Lee is genderqueer and uses the gender-neutral pronouns they/them.

Adult film career
Lee's first pornographic film was The Crash Pad for Pink and White Productions, released in 2005. Lee initially only did film scenes with lovers, and self-describes as a "self-agent", only working with directors met beforehand first.

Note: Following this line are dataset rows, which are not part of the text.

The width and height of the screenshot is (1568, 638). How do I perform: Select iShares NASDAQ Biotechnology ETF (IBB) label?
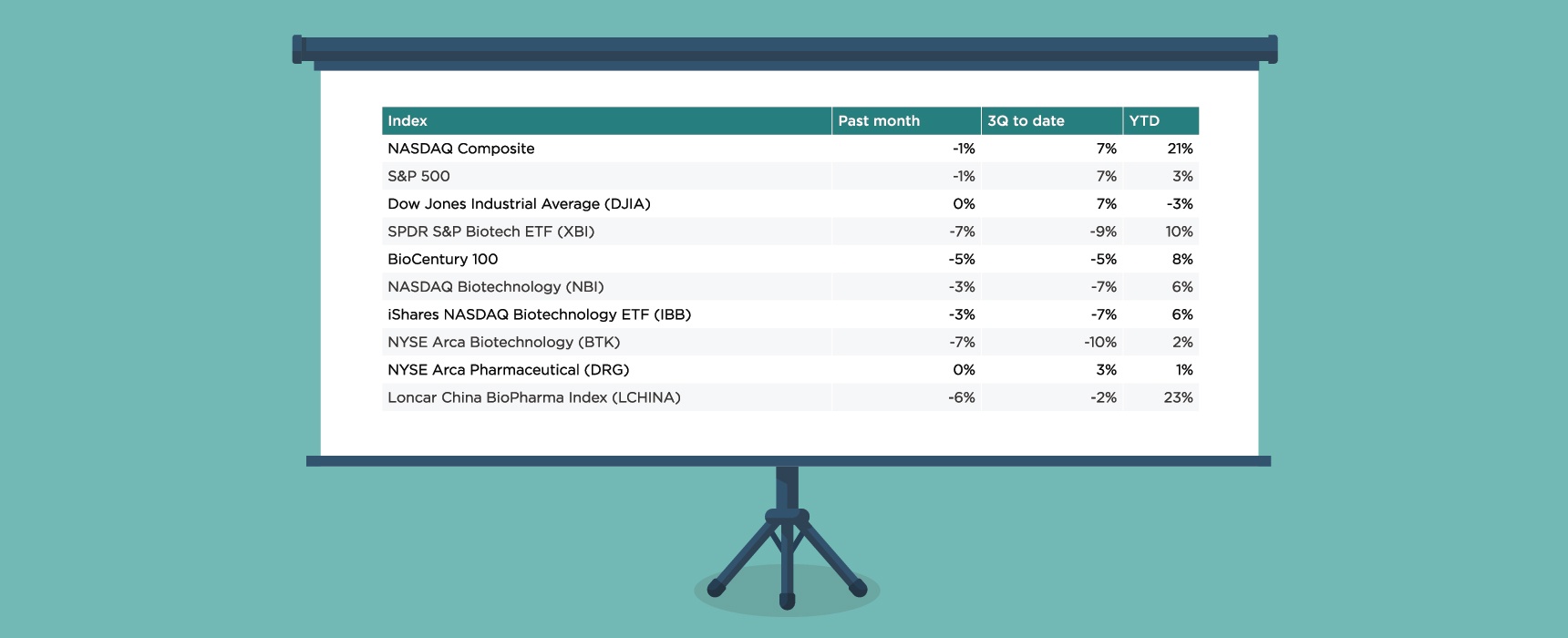point(540,314)
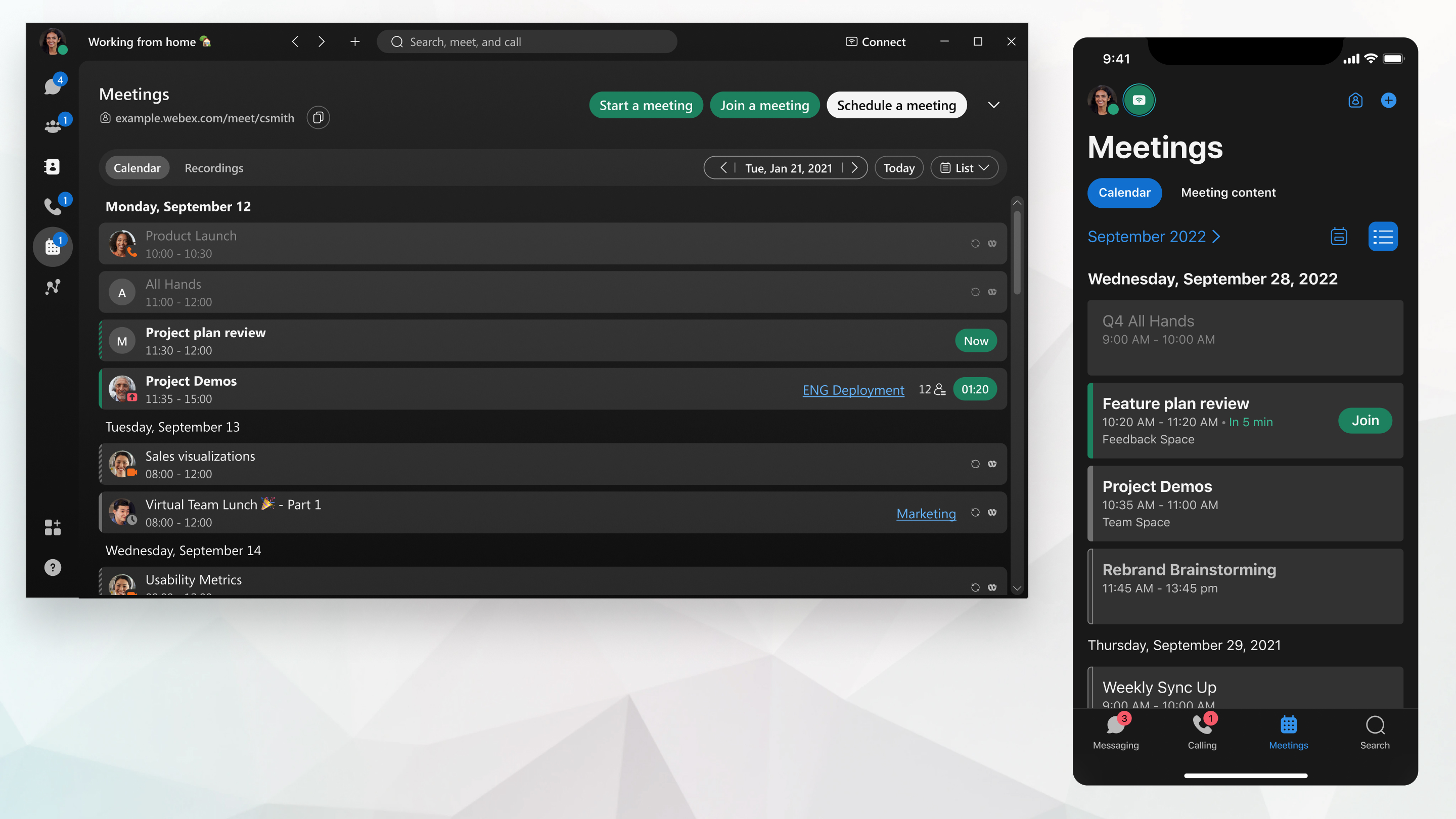Click the contacts/people icon in desktop sidebar
The image size is (1456, 819).
pyautogui.click(x=52, y=166)
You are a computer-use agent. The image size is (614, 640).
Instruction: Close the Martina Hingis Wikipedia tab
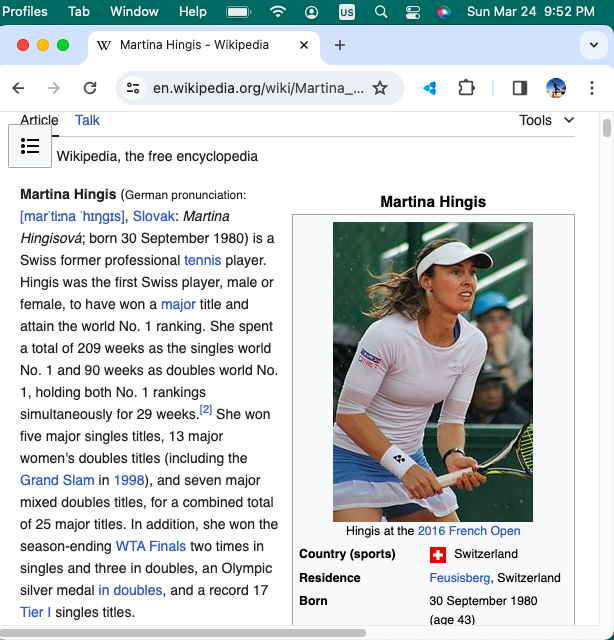pyautogui.click(x=303, y=45)
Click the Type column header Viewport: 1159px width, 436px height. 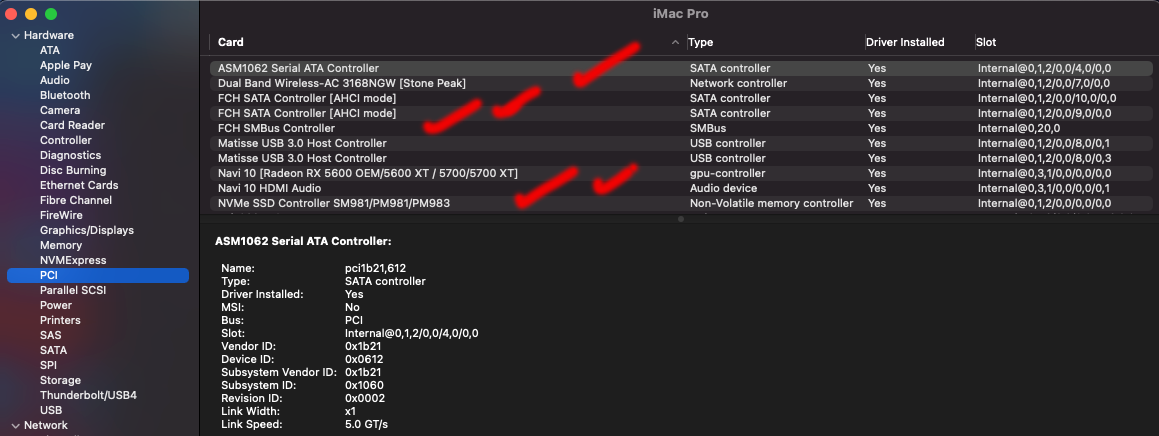(701, 42)
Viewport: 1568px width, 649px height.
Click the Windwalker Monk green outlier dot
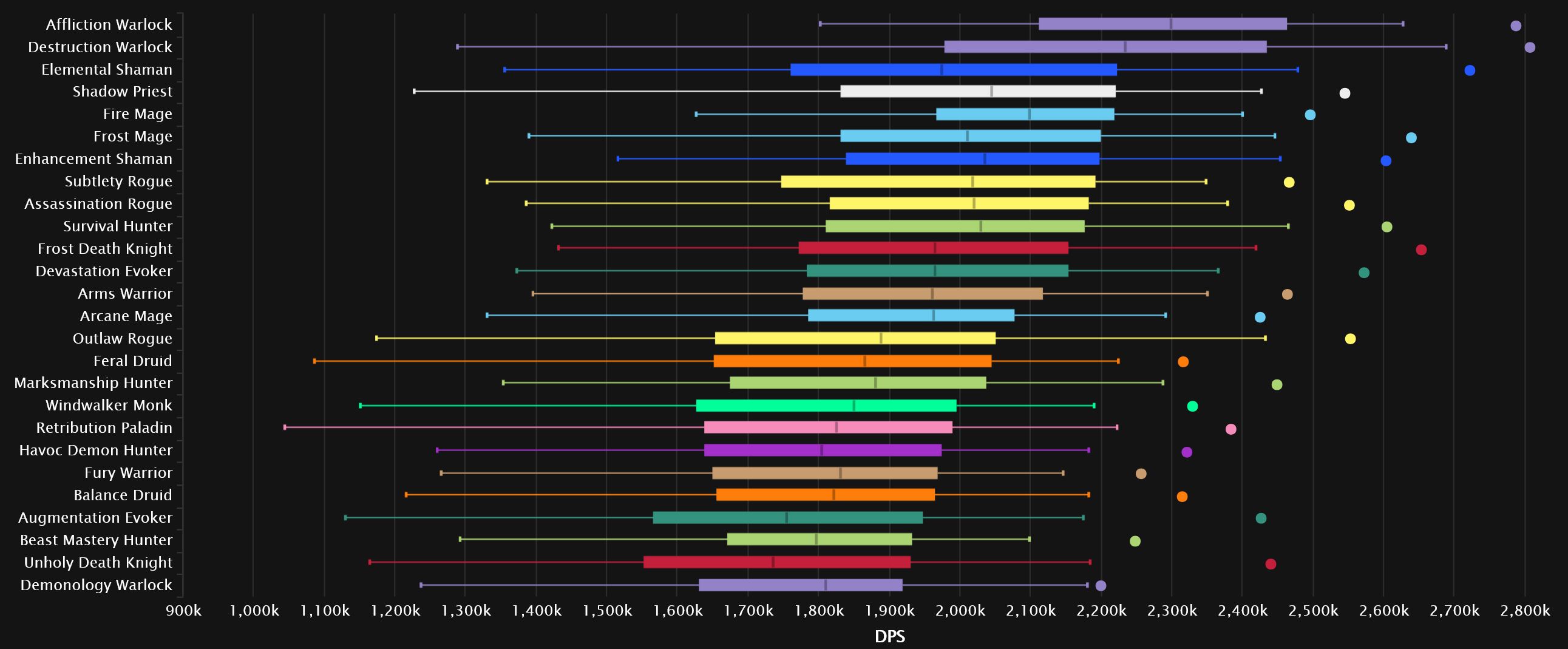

Jiz Lee continued to work with Pink and White Productions on Shine Louise Houston's feature 'SNAPSHOT'.

Screen credits 
In addition to their adult screen credits, Jiz Lee has appeared in numerous other queer and trans projects, including African American director Cheryl Dunye's queer romantic comedy of errors Mommy is Coming, in which Lee appears with an international cast that included the Black Boricua porn performer Papi Coxxx.

They had a recurring role as Pony, a dominatrix for the character Sarah Pfefferman, in the series Transparent.

They have also appeared in Sense8, the science fiction television series created by the production team of transgender producers Lana and Lilly Wachowski.

They also performed the role of the genderfluid conjoined twins in video for The Residents's theatrical stage production of the album God in Three Persons premiered at MoMA in January 2020.

Activism

Lee is known as an advocate of sex workers' rights, and self-describes as a "pleasure activist". They run the philanthropic porn experiment "Karma Pervs", which seeks to raise funds for sex workers' causes. Jiz Lee is also a significant figure in the genre of queer pornography, and is considered to be a visible genderqueer person in porn. Finally, they are considered a significant contributor to feminist pornography and women's pornography. However, Lee does not use the term "feminist porn", and has stated that the term implies that porn cannot be inherently feminist.

Lee's growing popularity may be attributed in part to the growing quantity of production of feminist pornography and queer pornography. These genres of porn have grown significantly in marketing and consumption in the 21st century.

Lee is a writer, as well as the editor of Coming Out Like a Porn Star, which compiles the stories of adult performers. The book was inspired by Lee's own struggles with "coming out" to their family about working in the adult entertainment industry. One review defined the book as ""a lesson in social behavior and prejudice" directed at adult performers. Porn scholar Lynn Comella described the book as "a testament to the power of storytelling and the importance of sex workers telling their stories in their own words." Lee has written on feminism and porn.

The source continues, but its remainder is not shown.